It’s no secret that Pittsburgh’s industrial past has resulted in environmental contamination along its waterfronts, in areas which have been dubbed “brownfield” sites.
But Pittsburgh Mayor Bill Peduto said there are brownfields embedded in neighborhoods too.
“My dad’s Uncle Lou had the Texaco station down at Frankstown (Avenue) and Wheeler (Street), that sits there because it used to have gas tanks under it,” Peduto said. “We can clean it up and we can make it a place where there will be a new business, where there will be new homes.”
The site of that old Texaco station may one day benefit from a grant program administered by the U.S. Environmental Protection Agency, which on Monday announced it has awarded $400,000 to the North Side Industrial Development Company to assess brownfield sites in Western Pennsylvania.
EPA Mid-Atlantic regional administrator Shawn Garvin made the announcement at the Homewood Station Senior Apartments, an affordable housing facility built on a former brownfield site with the help of EPA dollars.
In the last 10 years, NSIDC has nabbed $5 million in EPA grants to assess and clean up environmental contamination on brownfield sites, more than any other organization in the Mid-Atlantic region.
Nationwide, the federal program has distributed $23 million to remediate more than 1200 sites since its inception in 1995. That same year marked the creation of the state brownfield program, which Department of Environmental Protection Secretary John Quigley said has led to the rehabilitation of 5400 properties and $620 million in state investment.

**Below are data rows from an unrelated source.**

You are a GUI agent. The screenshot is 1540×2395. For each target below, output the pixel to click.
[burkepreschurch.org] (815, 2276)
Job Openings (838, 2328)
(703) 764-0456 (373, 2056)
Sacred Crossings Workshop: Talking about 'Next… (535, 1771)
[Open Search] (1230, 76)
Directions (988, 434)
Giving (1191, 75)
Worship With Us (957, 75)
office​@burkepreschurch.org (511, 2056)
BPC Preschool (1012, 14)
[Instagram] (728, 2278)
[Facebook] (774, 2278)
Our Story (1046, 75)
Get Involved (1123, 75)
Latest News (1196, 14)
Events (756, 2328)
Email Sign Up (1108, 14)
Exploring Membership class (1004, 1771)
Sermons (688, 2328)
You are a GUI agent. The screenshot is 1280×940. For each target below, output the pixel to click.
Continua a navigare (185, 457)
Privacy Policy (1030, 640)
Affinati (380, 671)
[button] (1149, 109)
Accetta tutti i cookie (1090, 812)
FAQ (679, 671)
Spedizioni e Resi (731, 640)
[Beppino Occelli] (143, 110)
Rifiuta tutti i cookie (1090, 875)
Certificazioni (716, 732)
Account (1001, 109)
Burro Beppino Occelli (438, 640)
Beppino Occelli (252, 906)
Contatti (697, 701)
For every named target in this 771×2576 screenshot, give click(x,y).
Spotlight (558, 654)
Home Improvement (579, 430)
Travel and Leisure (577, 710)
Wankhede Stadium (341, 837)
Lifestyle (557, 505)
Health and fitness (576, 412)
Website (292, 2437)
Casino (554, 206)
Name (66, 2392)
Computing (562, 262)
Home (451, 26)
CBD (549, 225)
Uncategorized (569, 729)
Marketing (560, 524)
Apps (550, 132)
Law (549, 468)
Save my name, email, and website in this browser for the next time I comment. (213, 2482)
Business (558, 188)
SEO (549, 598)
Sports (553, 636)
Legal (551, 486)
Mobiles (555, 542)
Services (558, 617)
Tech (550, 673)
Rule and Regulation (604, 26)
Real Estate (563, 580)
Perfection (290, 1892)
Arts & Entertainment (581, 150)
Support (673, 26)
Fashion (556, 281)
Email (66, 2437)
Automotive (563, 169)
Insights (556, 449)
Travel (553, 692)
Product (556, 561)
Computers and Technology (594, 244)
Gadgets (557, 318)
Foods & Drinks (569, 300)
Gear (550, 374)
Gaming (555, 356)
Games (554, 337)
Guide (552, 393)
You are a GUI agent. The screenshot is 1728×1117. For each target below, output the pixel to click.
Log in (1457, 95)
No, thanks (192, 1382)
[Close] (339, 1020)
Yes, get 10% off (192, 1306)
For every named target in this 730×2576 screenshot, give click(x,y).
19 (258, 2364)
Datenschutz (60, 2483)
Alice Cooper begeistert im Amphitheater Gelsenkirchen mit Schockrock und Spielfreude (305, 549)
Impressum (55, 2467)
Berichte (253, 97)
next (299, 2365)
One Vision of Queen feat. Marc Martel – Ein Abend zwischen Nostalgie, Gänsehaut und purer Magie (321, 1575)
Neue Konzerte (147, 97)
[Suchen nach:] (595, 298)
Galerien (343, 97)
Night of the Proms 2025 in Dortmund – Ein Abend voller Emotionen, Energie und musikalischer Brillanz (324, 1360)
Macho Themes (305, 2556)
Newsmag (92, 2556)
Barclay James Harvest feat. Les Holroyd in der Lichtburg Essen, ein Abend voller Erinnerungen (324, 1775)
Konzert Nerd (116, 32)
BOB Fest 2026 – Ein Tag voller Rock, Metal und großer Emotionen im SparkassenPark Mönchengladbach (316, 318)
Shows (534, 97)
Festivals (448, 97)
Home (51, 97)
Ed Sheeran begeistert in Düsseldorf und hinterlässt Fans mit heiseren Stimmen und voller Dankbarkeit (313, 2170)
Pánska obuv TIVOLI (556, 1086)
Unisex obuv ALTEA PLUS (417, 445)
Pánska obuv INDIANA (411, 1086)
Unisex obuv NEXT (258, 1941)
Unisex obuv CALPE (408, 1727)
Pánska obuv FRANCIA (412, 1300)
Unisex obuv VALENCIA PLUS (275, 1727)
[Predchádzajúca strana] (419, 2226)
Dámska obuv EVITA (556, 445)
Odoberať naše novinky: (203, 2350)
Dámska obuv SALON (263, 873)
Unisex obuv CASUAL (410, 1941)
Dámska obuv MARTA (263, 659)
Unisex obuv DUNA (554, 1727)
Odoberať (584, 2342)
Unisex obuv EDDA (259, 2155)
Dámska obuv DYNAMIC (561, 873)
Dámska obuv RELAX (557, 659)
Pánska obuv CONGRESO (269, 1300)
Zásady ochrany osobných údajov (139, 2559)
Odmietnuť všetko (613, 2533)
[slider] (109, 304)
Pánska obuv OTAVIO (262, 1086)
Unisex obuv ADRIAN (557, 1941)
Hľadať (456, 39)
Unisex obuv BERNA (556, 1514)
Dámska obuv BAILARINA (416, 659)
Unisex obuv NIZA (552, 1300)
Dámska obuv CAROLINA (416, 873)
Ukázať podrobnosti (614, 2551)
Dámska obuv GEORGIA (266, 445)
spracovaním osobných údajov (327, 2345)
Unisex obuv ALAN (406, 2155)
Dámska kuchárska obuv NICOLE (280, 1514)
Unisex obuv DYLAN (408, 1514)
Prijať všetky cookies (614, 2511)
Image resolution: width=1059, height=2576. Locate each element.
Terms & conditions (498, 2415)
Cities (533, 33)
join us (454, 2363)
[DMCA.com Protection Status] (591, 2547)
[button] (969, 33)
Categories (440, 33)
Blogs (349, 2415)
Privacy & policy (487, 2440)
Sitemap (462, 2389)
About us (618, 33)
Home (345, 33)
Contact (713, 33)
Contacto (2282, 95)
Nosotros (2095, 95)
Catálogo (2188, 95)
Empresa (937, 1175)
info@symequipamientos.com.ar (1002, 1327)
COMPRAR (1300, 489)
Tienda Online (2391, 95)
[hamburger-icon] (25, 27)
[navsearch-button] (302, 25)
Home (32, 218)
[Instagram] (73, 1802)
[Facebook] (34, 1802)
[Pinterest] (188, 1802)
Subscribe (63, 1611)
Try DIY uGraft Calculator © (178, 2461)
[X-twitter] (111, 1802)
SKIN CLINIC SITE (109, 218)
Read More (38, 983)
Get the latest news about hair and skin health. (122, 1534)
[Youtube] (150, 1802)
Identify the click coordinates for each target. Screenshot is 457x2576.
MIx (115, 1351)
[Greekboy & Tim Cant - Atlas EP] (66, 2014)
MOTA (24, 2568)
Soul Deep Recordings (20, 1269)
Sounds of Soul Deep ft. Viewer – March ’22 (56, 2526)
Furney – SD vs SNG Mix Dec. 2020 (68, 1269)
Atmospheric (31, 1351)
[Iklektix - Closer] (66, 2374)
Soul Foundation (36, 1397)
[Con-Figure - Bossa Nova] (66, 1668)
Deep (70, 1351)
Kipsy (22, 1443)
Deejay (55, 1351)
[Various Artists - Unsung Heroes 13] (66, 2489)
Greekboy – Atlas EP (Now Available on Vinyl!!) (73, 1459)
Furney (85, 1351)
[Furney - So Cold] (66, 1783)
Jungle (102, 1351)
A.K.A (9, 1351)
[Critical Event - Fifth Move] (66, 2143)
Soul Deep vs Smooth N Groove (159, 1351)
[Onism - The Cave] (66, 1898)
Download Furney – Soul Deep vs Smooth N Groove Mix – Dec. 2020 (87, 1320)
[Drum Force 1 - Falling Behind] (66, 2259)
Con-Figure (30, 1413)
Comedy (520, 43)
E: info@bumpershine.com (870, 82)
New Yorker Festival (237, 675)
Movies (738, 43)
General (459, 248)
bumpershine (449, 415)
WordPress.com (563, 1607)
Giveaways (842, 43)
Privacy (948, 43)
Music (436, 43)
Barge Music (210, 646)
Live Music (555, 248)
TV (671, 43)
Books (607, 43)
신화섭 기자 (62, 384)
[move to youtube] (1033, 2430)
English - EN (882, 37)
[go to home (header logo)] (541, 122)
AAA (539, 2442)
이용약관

“All those numbers, as big as they are and as significant as they are, really don’t add up to a lot until you consider the folks seated here before us,” Quigley said. “The residents of this community who are benefiting from a beautiful new facility, which by the way has geothermal heating and is going for LEED certification.”
Quigley and Garvin both said the development that occurs on former brownfield sites is often cleaner and greener than previous buildings, and that the Homewood Station Senior Apartments is no exception.
Peduto and Allegheny County Executive Rich Fitzgerald said replacing brownfield sites with environmentally friendly developments will prove to be a key part of Pittsburgh’s continued revitalization.
Fitzgerald said state and federal dollars help spur interest in development on sites that might otherwise be too costly to clean up.
“All we need is a little bit of leverage to be able to move it forward,” he said. “When we clean up the brownfield sites, the private sector comes rushing in because the market is there.”